═══ EXERCISE INPUTS ═══

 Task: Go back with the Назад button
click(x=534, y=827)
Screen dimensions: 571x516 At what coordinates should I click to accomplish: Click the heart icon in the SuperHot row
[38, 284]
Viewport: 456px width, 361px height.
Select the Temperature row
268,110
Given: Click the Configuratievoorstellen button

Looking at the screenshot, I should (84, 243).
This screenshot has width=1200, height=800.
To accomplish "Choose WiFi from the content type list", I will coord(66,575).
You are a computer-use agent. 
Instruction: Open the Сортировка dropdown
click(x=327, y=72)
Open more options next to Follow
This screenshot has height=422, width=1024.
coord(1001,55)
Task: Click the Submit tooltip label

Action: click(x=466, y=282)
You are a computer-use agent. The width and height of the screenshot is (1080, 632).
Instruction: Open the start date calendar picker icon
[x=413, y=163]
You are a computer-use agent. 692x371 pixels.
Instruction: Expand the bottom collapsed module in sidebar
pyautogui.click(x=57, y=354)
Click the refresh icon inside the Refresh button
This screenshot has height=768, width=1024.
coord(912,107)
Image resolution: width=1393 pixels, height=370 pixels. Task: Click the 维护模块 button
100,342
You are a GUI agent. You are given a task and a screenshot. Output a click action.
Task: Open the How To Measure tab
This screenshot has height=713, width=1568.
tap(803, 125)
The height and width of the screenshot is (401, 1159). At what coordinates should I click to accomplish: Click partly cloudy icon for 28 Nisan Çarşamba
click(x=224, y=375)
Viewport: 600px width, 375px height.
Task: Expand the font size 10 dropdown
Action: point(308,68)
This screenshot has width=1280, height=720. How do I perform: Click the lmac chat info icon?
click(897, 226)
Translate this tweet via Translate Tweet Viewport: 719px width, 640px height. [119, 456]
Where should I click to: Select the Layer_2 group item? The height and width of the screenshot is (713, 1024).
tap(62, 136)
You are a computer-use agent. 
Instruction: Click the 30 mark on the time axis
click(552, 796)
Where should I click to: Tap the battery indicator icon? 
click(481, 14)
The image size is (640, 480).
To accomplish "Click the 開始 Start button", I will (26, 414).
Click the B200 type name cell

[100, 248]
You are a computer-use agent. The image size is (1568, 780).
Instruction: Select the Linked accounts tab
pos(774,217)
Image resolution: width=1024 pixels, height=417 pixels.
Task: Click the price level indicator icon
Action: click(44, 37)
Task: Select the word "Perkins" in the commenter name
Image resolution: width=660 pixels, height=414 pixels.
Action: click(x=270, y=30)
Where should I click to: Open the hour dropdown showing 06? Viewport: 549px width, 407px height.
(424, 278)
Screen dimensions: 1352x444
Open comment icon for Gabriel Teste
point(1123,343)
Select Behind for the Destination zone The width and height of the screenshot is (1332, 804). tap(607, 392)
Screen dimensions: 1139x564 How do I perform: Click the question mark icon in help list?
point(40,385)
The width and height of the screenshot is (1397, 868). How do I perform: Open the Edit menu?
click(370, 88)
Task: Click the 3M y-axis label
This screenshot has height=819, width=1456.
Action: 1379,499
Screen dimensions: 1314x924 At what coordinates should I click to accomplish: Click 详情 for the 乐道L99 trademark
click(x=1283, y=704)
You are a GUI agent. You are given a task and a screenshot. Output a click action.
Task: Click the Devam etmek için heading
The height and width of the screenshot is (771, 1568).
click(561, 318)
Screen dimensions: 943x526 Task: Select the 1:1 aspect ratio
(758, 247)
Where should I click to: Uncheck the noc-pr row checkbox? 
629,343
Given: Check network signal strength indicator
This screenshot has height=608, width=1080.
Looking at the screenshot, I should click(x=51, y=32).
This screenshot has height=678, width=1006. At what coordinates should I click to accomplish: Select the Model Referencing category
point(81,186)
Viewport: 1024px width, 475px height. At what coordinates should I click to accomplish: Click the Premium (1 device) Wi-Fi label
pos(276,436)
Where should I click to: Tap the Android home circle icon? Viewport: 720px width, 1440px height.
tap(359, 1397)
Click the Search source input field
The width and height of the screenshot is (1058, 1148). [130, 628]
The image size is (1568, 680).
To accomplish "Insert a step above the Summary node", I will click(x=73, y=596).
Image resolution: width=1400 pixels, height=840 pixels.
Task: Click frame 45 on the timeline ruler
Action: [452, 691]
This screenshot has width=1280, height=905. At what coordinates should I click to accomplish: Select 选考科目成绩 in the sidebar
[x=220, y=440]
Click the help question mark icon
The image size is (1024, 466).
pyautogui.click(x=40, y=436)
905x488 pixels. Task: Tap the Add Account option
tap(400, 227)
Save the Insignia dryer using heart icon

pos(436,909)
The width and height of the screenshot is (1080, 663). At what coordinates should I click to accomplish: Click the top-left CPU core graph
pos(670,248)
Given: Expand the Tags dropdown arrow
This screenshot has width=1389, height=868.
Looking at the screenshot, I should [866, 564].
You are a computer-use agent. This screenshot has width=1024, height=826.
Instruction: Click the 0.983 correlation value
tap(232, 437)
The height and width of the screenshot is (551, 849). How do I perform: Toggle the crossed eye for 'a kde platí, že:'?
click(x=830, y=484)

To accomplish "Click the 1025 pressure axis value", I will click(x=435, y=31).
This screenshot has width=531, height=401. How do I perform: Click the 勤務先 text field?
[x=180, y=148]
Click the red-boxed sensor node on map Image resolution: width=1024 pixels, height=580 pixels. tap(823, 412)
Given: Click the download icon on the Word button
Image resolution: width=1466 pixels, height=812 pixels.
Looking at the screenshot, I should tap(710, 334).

═══

**EXERCISE DIRECTIONS**
Go through the entries above and copy each line holding the string "agent".

**RESPONSE TO THE TASK**
You are a computer-use agent. 
You are a computer-use agent. The width and height of the screenshot is (1080, 632).
You are a computer-use agent. 692x371 pixels.
You are a GUI agent. You are given a task and a screenshot. Output a click action.
You are a computer-use agent. 
You are a computer-use agent. The image size is (1568, 780).
You are a GUI agent. You are given a task and a screenshot. Output a click action.
You are a computer-use agent. This screenshot has width=1024, height=826.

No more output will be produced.